§ Task details
Since only part of the material below is wanted, output exactly the lines from the one with "Click the Login text" up to and including the one with "This screenshot has height=377, width=800.".

§ Listed entries
┌────────

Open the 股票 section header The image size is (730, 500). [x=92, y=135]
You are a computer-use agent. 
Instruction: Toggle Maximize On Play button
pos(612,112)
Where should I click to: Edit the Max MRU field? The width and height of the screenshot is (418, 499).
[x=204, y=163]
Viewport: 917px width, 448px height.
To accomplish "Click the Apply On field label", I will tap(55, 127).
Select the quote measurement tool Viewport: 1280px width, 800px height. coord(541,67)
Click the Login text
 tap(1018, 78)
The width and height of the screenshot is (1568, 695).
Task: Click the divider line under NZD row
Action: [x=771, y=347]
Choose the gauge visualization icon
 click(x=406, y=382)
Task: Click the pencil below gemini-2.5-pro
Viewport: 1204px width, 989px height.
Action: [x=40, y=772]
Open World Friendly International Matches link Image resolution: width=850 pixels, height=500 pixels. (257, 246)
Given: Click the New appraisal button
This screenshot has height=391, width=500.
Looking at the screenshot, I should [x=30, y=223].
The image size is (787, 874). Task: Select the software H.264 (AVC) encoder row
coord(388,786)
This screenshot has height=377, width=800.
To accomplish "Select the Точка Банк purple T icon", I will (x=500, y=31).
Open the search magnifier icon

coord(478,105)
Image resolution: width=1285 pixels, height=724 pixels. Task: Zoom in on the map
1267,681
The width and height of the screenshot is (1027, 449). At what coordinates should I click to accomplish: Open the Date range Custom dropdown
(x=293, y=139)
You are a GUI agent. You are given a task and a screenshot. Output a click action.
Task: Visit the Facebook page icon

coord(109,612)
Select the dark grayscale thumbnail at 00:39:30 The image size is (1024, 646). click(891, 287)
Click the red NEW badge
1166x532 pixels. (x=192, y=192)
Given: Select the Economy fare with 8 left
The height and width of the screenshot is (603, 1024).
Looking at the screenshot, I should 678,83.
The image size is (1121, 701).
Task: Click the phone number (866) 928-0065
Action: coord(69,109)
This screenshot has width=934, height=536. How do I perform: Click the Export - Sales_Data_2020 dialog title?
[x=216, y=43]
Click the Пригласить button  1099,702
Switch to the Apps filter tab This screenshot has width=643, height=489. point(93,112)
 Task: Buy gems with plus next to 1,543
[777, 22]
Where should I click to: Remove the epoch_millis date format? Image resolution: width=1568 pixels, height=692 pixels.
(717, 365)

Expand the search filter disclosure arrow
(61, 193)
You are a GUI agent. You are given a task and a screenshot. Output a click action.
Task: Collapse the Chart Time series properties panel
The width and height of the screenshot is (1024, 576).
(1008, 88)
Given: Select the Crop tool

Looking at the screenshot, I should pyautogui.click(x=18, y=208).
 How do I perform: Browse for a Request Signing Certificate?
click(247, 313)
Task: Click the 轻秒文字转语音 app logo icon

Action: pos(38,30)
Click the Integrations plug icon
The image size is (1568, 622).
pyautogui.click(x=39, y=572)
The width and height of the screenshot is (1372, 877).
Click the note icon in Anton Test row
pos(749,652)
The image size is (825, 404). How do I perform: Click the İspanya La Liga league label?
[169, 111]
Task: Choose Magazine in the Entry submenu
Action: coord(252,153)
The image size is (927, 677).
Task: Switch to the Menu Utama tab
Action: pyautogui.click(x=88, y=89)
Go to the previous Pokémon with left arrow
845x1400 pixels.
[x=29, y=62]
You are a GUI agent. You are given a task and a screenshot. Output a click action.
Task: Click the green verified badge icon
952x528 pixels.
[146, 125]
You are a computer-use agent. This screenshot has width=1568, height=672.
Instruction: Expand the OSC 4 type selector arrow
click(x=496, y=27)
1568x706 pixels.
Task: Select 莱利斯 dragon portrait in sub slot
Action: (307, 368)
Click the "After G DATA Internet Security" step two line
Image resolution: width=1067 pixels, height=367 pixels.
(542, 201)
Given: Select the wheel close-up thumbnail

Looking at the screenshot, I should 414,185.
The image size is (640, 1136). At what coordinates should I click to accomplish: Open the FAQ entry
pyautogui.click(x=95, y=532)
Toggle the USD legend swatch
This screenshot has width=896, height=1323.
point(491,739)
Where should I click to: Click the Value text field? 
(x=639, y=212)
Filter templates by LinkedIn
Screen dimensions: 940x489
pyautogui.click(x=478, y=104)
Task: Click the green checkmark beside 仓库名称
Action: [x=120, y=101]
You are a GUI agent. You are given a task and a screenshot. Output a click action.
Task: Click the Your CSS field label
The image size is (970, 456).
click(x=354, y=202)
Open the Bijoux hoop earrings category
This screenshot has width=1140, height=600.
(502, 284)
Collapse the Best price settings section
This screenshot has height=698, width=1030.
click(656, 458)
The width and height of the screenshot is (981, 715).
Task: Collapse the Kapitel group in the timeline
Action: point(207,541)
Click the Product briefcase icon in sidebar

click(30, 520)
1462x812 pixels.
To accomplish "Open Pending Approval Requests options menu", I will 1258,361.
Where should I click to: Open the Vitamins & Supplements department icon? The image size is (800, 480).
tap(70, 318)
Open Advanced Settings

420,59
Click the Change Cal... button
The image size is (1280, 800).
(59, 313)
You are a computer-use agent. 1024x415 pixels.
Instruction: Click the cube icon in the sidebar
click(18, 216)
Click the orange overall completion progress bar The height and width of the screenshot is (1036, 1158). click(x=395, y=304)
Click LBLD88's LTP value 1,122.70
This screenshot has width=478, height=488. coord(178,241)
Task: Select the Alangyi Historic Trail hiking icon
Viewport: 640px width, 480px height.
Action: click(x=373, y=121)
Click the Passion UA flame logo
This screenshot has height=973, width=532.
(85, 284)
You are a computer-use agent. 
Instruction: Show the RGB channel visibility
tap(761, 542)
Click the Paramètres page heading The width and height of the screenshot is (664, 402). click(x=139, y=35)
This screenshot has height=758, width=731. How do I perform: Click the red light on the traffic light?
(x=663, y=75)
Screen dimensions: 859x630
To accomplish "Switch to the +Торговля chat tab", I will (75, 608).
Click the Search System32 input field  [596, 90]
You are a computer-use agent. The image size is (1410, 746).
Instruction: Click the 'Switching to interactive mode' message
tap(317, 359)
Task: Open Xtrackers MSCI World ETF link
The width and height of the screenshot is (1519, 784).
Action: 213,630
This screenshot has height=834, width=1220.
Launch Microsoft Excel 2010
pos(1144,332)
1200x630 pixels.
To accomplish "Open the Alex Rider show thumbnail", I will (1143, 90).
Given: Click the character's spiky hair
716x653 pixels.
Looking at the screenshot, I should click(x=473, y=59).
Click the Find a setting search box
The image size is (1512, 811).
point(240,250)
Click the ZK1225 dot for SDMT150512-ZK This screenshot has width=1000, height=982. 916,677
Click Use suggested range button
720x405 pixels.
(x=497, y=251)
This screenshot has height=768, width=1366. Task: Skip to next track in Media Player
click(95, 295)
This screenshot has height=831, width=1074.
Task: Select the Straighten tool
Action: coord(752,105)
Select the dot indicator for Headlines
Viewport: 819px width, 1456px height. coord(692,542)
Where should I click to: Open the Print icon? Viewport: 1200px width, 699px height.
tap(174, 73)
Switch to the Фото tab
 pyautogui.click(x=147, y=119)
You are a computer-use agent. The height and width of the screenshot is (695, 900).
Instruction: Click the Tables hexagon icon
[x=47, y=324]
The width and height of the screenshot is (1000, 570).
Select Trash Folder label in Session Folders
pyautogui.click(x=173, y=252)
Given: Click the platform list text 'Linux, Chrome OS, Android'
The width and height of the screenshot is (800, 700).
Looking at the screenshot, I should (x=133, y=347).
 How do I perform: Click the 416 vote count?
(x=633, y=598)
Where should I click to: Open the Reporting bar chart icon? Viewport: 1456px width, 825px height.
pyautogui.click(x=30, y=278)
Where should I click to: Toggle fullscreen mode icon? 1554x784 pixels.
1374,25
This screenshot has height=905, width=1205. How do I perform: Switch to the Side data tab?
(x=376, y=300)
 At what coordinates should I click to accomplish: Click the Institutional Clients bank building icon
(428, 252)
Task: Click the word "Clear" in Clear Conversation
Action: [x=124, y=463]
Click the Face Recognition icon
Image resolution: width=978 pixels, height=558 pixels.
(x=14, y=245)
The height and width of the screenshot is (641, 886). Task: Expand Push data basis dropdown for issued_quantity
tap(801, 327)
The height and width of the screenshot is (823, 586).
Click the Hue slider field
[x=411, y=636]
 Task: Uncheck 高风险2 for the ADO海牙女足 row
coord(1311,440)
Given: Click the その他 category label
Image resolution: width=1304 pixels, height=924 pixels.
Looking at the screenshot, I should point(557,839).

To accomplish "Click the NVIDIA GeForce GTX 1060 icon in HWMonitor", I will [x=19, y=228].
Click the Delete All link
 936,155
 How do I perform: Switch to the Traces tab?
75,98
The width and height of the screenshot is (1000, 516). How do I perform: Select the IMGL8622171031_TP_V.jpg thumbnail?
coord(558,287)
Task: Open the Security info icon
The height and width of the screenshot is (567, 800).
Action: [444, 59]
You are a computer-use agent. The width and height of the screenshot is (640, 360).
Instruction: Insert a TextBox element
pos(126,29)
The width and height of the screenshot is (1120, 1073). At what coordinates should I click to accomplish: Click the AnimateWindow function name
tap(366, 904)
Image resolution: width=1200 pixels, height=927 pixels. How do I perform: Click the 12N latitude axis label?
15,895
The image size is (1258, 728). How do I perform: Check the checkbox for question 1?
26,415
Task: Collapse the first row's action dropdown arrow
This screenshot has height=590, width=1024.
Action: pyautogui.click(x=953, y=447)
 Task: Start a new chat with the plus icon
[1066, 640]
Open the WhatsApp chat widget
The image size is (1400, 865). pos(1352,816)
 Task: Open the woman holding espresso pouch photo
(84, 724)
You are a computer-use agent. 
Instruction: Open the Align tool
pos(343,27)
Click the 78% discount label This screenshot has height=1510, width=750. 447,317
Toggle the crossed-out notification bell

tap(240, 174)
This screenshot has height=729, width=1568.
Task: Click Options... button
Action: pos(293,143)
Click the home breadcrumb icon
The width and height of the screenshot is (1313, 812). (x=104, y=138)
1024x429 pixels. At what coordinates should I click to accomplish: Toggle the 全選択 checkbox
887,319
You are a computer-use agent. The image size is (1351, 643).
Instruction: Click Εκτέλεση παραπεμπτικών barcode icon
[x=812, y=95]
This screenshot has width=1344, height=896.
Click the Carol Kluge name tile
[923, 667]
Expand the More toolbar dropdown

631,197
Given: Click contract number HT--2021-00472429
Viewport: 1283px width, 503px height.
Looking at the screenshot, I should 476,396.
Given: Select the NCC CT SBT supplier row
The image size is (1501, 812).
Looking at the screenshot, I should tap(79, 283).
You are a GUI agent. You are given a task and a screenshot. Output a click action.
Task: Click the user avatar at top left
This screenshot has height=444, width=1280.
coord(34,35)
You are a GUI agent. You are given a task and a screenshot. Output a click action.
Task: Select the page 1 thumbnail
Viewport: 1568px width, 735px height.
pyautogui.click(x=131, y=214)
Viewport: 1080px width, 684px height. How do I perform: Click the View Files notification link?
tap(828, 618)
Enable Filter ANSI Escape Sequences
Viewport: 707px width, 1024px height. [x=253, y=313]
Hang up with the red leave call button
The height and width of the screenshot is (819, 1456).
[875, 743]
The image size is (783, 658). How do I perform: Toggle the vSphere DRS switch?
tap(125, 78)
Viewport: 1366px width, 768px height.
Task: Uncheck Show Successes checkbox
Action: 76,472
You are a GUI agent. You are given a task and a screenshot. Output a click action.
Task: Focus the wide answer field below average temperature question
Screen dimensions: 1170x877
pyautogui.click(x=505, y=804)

└────────

§ Problem solution
Click the Login text
 tap(1018, 78)
The width and height of the screenshot is (1568, 695).
Task: Click the divider line under NZD row
Action: [x=771, y=347]
Choose the gauge visualization icon
 click(x=406, y=382)
Task: Click the pencil below gemini-2.5-pro
Viewport: 1204px width, 989px height.
Action: [x=40, y=772]
Open World Friendly International Matches link Image resolution: width=850 pixels, height=500 pixels. (257, 246)
Given: Click the New appraisal button
This screenshot has height=391, width=500.
Looking at the screenshot, I should [x=30, y=223].
The image size is (787, 874). Task: Select the software H.264 (AVC) encoder row
coord(388,786)
This screenshot has height=377, width=800.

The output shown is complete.